Directions for this task – Put the entries below into a numbered list, leaving out every blank line.
+ + +
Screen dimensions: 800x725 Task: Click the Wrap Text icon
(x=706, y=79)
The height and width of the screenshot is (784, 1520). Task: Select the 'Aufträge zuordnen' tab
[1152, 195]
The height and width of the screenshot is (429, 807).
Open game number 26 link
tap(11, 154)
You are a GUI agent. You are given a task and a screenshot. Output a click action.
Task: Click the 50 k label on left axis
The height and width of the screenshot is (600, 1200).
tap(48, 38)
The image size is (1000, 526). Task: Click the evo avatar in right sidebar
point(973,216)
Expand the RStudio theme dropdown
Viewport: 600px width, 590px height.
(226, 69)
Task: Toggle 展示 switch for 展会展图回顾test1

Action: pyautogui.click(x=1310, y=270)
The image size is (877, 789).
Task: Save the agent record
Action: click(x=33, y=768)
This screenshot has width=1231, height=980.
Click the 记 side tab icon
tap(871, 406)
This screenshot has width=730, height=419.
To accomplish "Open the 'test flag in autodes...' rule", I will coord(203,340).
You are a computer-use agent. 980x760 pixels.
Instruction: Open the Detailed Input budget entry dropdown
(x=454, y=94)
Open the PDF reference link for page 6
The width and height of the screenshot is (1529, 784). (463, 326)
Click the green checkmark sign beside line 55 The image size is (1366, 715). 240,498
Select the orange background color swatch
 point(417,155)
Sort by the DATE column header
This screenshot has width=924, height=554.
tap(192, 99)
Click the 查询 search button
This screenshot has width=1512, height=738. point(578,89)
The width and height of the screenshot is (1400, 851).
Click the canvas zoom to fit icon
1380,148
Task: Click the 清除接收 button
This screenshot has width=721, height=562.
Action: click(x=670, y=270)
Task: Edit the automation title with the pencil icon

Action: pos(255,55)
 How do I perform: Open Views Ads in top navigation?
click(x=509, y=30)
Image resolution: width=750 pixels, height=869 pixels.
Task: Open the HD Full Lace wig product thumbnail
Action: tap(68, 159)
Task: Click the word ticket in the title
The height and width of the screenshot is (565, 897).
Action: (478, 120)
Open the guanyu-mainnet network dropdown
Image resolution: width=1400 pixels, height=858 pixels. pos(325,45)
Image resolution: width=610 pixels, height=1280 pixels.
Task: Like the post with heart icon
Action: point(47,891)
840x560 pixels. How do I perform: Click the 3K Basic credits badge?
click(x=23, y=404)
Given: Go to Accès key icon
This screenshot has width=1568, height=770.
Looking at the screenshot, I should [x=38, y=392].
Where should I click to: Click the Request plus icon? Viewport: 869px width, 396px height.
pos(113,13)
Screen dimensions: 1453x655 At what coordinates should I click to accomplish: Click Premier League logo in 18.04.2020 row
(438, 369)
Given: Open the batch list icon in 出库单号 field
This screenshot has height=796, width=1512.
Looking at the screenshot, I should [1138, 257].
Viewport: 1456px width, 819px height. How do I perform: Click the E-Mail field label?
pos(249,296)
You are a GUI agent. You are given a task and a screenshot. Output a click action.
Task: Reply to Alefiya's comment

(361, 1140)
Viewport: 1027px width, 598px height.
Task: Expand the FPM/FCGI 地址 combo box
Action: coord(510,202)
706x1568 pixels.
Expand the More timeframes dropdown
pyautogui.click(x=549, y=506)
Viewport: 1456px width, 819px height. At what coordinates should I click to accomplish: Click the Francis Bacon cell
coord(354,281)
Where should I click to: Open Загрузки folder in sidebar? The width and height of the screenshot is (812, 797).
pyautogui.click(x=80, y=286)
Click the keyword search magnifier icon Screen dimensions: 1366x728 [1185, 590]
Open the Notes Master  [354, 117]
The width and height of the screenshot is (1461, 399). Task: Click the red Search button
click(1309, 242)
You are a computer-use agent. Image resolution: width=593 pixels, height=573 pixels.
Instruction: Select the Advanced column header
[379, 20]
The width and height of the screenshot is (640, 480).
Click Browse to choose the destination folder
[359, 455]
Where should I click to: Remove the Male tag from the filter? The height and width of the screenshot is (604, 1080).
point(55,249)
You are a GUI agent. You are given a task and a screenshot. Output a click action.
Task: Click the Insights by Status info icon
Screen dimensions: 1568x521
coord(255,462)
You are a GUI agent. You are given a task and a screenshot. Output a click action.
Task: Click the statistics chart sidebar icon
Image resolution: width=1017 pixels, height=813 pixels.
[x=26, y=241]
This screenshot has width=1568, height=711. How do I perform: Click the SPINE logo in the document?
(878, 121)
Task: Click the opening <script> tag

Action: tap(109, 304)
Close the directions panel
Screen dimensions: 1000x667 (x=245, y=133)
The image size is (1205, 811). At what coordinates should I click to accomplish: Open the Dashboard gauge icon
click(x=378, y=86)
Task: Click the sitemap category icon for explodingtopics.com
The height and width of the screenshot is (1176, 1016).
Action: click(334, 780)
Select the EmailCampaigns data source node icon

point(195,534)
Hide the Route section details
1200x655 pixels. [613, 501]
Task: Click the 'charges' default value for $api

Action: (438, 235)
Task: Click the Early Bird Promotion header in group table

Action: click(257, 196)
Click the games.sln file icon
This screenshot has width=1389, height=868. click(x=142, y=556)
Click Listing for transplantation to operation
+ + +
Task result –
1. Screen dimensions: 800x725 Task: Click the Wrap Text icon
2. (x=706, y=79)
3. The height and width of the screenshot is (784, 1520). Task: Select the 'Aufträge zuordnen' tab
4. [1152, 195]
5. The height and width of the screenshot is (429, 807).
6. Open game number 26 link
7. tap(11, 154)
8. You are a GUI agent. You are given a task and a screenshot. Output a click action.
9. Task: Click the 50 k label on left axis
10. The height and width of the screenshot is (600, 1200).
11. tap(48, 38)
12. The image size is (1000, 526). Task: Click the evo avatar in right sidebar
13. point(973,216)
14. Expand the RStudio theme dropdown
15. Viewport: 600px width, 590px height.
16. (226, 69)
17. Task: Toggle 展示 switch for 展会展图回顾test1
18. Action: pyautogui.click(x=1310, y=270)
19. The image size is (877, 789).
20. Task: Save the agent record
21. Action: click(x=33, y=768)
22. This screenshot has width=1231, height=980.
23. Click the 记 side tab icon
24. tap(871, 406)
25. This screenshot has width=730, height=419.
26. To accomplish "Open the 'test flag in autodes...' rule", I will coord(203,340).
27. You are a computer-use agent. 980x760 pixels.
28. Instruction: Open the Detailed Input budget entry dropdown
29. (x=454, y=94)
30. Open the PDF reference link for page 6
31. The width and height of the screenshot is (1529, 784). (463, 326)
32. Click the green checkmark sign beside line 55 The image size is (1366, 715). 240,498
33. Select the orange background color swatch
34.  point(417,155)
35. Sort by the DATE column header
36. This screenshot has width=924, height=554.
37. tap(192, 99)
38. Click the 查询 search button
39. This screenshot has width=1512, height=738. point(578,89)
40. The width and height of the screenshot is (1400, 851).
41. Click the canvas zoom to fit icon
42. 1380,148
43. Task: Click the 清除接收 button
44. This screenshot has width=721, height=562.
45. Action: click(x=670, y=270)
46. Task: Edit the automation title with the pencil icon
47. Action: pos(255,55)
48.  How do I perform: Open Views Ads in top navigation?
49. click(x=509, y=30)
50. Image resolution: width=750 pixels, height=869 pixels.
51. Task: Open the HD Full Lace wig product thumbnail
52. Action: tap(68, 159)
53. Task: Click the word ticket in the title
54. The height and width of the screenshot is (565, 897).
55. Action: (478, 120)
56. Open the guanyu-mainnet network dropdown
57. Image resolution: width=1400 pixels, height=858 pixels. pos(325,45)
58. Image resolution: width=610 pixels, height=1280 pixels.
59. Task: Like the post with heart icon
60. Action: point(47,891)
61. 840x560 pixels. How do I perform: Click the 3K Basic credits badge?
62. click(x=23, y=404)
63. Given: Go to Accès key icon
64. This screenshot has width=1568, height=770.
65. Looking at the screenshot, I should [x=38, y=392].
66. Where should I click to: Click the Request plus icon? Viewport: 869px width, 396px height.
67. pos(113,13)
68. Screen dimensions: 1453x655 At what coordinates should I click to accomplish: Click Premier League logo in 18.04.2020 row
69. (438, 369)
70. Given: Open the batch list icon in 出库单号 field
71. This screenshot has height=796, width=1512.
72. Looking at the screenshot, I should [1138, 257].
73. Viewport: 1456px width, 819px height. How do I perform: Click the E-Mail field label?
74. pos(249,296)
75. You are a GUI agent. You are given a task and a screenshot. Output a click action.
76. Task: Reply to Alefiya's comment
77. (361, 1140)
78. Viewport: 1027px width, 598px height.
79. Task: Expand the FPM/FCGI 地址 combo box
80. Action: coord(510,202)
81. 706x1568 pixels.
82. Expand the More timeframes dropdown
83. pyautogui.click(x=549, y=506)
84. Viewport: 1456px width, 819px height. At what coordinates should I click to accomplish: Click the Francis Bacon cell
85. coord(354,281)
86. Where should I click to: Open Загрузки folder in sidebar? The width and height of the screenshot is (812, 797).
87. pyautogui.click(x=80, y=286)
88. Click the keyword search magnifier icon Screen dimensions: 1366x728 [1185, 590]
89. Open the Notes Master  [354, 117]
90. The width and height of the screenshot is (1461, 399). Task: Click the red Search button
91. click(1309, 242)
92. You are a computer-use agent. Image resolution: width=593 pixels, height=573 pixels.
93. Instruction: Select the Advanced column header
94. [379, 20]
95. The width and height of the screenshot is (640, 480).
96. Click Browse to choose the destination folder
97. [359, 455]
98. Where should I click to: Remove the Male tag from the filter? The height and width of the screenshot is (604, 1080).
99. point(55,249)
100. You are a GUI agent. You are given a task and a screenshot. Output a click action.
101. Task: Click the Insights by Status info icon
102. Screen dimensions: 1568x521
103. coord(255,462)
104. You are a GUI agent. You are given a task and a screenshot. Output a click action.
105. Task: Click the statistics chart sidebar icon
106. Image resolution: width=1017 pixels, height=813 pixels.
107. [x=26, y=241]
108. This screenshot has width=1568, height=711. How do I perform: Click the SPINE logo in the document?
109. (878, 121)
110. Task: Click the opening <script> tag
111. Action: tap(109, 304)
112. Close the directions panel
113. Screen dimensions: 1000x667 (x=245, y=133)
114. The image size is (1205, 811). At what coordinates should I click to accomplish: Open the Dashboard gauge icon
115. click(x=378, y=86)
116. Task: Click the sitemap category icon for explodingtopics.com
117. The height and width of the screenshot is (1176, 1016).
118. Action: click(334, 780)
119. Select the EmailCampaigns data source node icon
120. point(195,534)
121. Hide the Route section details
122. 1200x655 pixels. [613, 501]
123. Task: Click the 'charges' default value for $api
124. Action: (438, 235)
125. Task: Click the Early Bird Promotion header in group table
126. Action: click(257, 196)
127. Click the games.sln file icon
128. This screenshot has width=1389, height=868. click(x=142, y=556)
129. Click Listing for transplantation to operation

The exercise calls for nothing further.